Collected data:
::::::::

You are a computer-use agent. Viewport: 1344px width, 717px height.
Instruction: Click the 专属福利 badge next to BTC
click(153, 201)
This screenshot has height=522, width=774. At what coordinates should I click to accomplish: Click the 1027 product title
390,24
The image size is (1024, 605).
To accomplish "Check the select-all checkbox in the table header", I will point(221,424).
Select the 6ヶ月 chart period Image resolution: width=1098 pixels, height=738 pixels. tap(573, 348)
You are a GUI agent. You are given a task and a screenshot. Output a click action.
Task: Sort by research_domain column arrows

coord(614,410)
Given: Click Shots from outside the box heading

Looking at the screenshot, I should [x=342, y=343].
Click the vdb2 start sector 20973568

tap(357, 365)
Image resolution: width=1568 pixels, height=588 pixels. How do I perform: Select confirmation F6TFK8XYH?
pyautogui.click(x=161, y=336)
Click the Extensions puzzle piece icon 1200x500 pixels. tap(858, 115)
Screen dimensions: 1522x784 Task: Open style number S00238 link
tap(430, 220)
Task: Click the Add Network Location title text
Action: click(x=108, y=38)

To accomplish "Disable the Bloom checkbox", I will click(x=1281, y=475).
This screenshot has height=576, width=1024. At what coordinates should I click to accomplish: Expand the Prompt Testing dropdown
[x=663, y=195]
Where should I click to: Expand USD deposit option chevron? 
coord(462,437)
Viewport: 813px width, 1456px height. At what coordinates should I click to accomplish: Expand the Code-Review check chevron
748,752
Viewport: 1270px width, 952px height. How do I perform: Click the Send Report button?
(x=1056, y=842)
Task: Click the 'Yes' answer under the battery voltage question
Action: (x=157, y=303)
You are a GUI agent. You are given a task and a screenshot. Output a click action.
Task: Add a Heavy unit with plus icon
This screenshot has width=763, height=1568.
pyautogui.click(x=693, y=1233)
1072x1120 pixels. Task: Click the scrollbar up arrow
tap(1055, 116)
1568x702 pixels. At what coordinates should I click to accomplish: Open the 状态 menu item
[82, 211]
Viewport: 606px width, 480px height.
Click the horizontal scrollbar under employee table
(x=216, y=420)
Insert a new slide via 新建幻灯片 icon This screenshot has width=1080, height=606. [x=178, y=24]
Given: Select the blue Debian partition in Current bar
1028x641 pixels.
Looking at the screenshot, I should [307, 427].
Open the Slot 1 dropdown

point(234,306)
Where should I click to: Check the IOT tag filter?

::::::::

EXERCISE — Every line of the data above should be copied exactly.

SOLVED EXERCISE —
You are a computer-use agent. Viewport: 1344px width, 717px height.
Instruction: Click the 专属福利 badge next to BTC
click(153, 201)
This screenshot has height=522, width=774. At what coordinates should I click to accomplish: Click the 1027 product title
390,24
The image size is (1024, 605).
To accomplish "Check the select-all checkbox in the table header", I will point(221,424).
Select the 6ヶ月 chart period Image resolution: width=1098 pixels, height=738 pixels. tap(573, 348)
You are a GUI agent. You are given a task and a screenshot. Output a click action.
Task: Sort by research_domain column arrows

coord(614,410)
Given: Click Shots from outside the box heading

Looking at the screenshot, I should [x=342, y=343].
Click the vdb2 start sector 20973568

tap(357, 365)
Image resolution: width=1568 pixels, height=588 pixels. How do I perform: Select confirmation F6TFK8XYH?
pyautogui.click(x=161, y=336)
Click the Extensions puzzle piece icon 1200x500 pixels. tap(858, 115)
Screen dimensions: 1522x784 Task: Open style number S00238 link
tap(430, 220)
Task: Click the Add Network Location title text
Action: click(x=108, y=38)

To accomplish "Disable the Bloom checkbox", I will click(x=1281, y=475).
This screenshot has height=576, width=1024. At what coordinates should I click to accomplish: Expand the Prompt Testing dropdown
[x=663, y=195]
Where should I click to: Expand USD deposit option chevron? 
coord(462,437)
Viewport: 813px width, 1456px height. At what coordinates should I click to accomplish: Expand the Code-Review check chevron
748,752
Viewport: 1270px width, 952px height. How do I perform: Click the Send Report button?
(x=1056, y=842)
Task: Click the 'Yes' answer under the battery voltage question
Action: (x=157, y=303)
You are a GUI agent. You are given a task and a screenshot. Output a click action.
Task: Add a Heavy unit with plus icon
This screenshot has width=763, height=1568.
pyautogui.click(x=693, y=1233)
1072x1120 pixels. Task: Click the scrollbar up arrow
tap(1055, 116)
1568x702 pixels. At what coordinates should I click to accomplish: Open the 状态 menu item
[82, 211]
Viewport: 606px width, 480px height.
Click the horizontal scrollbar under employee table
(x=216, y=420)
Insert a new slide via 新建幻灯片 icon This screenshot has width=1080, height=606. [x=178, y=24]
Given: Select the blue Debian partition in Current bar
1028x641 pixels.
Looking at the screenshot, I should [307, 427].
Open the Slot 1 dropdown

point(234,306)
Where should I click to: Check the IOT tag filter?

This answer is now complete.